Based on what the analysts learned about the problems of these large wind turbine farms, they researched their database and discovered one-third of offshore wind farms have export cable issues. This suggests a potentially significant performance risk that is not adequately understood or addressed when offshore wind projects are proposed.
To demonstrate the significance of the export cable problem, Esgian calculated that a six-month outage for a wind farm could reduce its lifetime power output by one percent. That becomes a significant financial consideration since wind farms are paid for the power they deliver. In many locations, that price is supplemented by subsidy payments for each kilowatt-hour of power delivered. For projects that are financed with substantial debt to boost the traditionally low return on investment of wind farms, losing such an amount of lifetime output could be financially crippling.
The analysts were asked a series of questions about their data and conclusions. One question was whether the capacity factor stagnation when wind turbines increased from 6 MW to 8 MW was due to export cable issues. They answered that the lack of improvement was not always due to export cable issues, but it did play a role. It appears, however, that despite the physics of larger turbines, 8 MW turbines haven’t performed as projected. They cautioned that these larger turbines have not been operating as long as the smaller ones, so that capacity factors may improve over time.

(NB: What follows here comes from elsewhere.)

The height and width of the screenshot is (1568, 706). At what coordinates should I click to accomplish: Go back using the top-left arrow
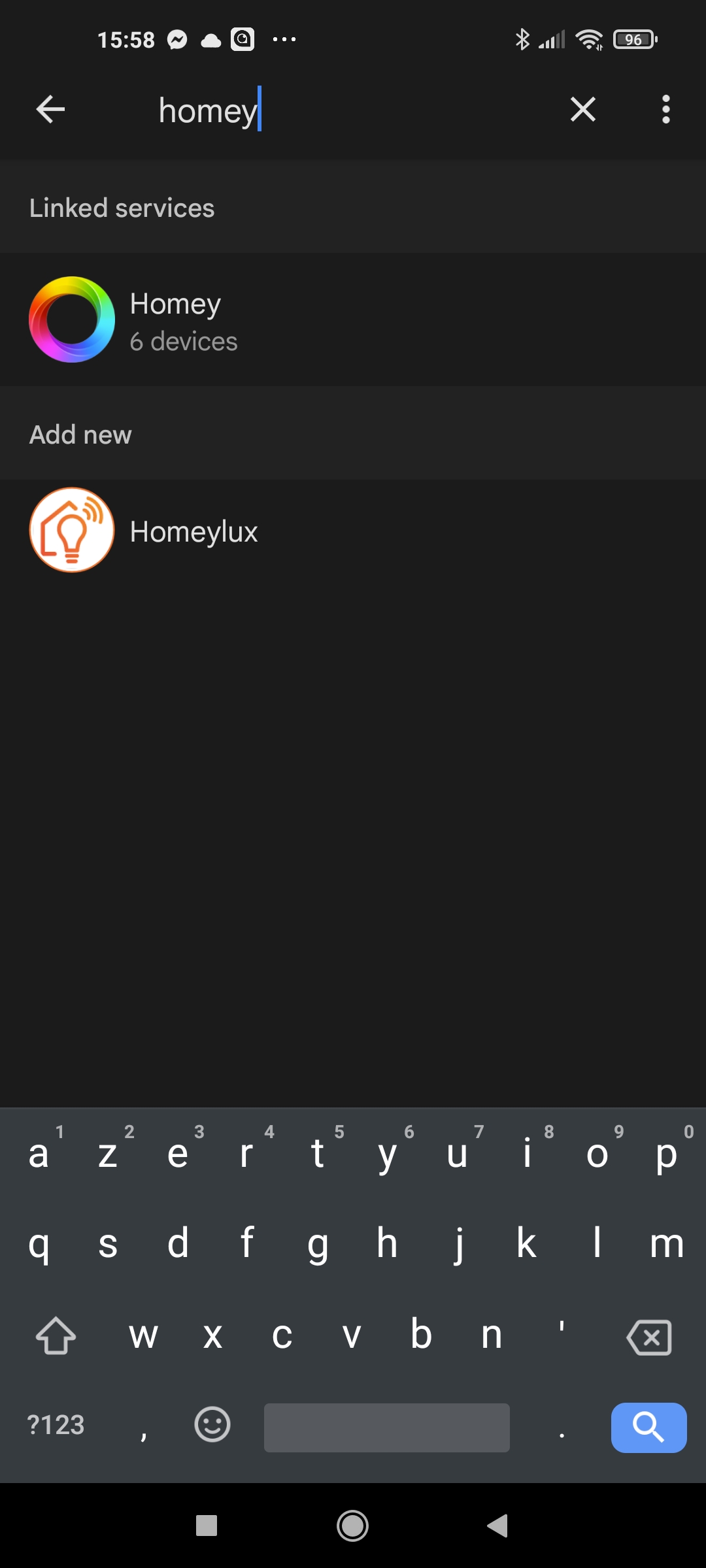50,109
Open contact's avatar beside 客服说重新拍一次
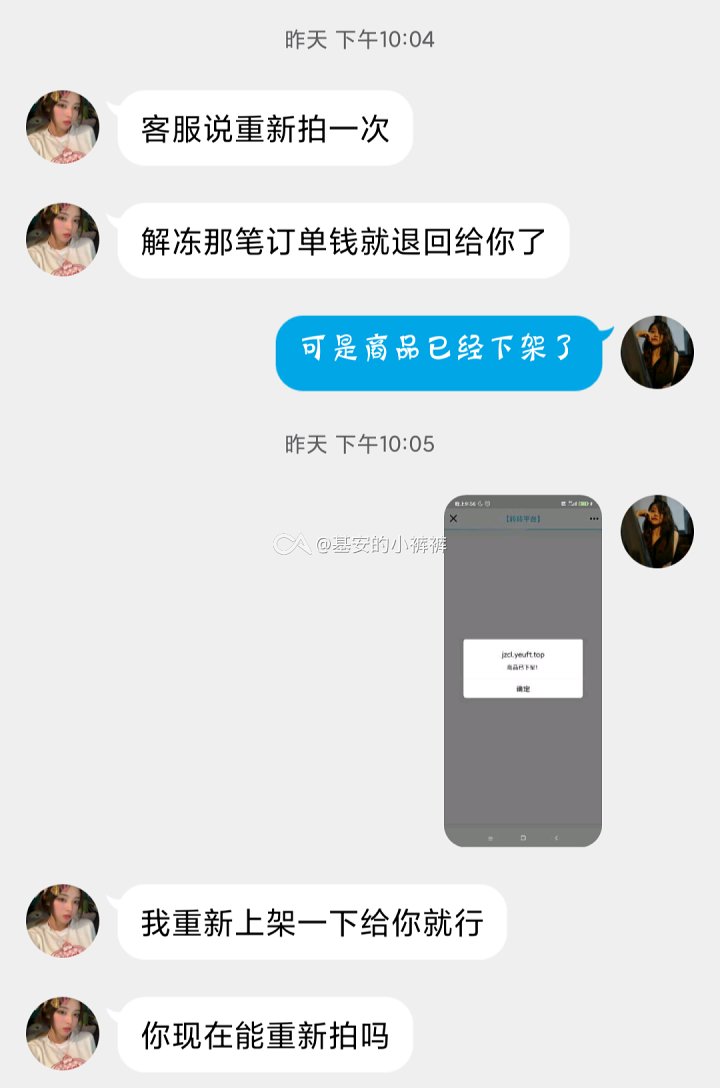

With changing sentiment about the energy transition exemplified by the shift in the IEA’s policies, the issues highlighted in these two analyses point to economics and performance reality becoming more critical in influencing the use of renewables. We have spent the past few years discussing how renewable generating capacity dominates the grid’s installations. Those days may end with the discussion shifting to whether we are installing enough hydrocarbon (dispatchable) power. That would usher a more favorable view of the oil and gas industry.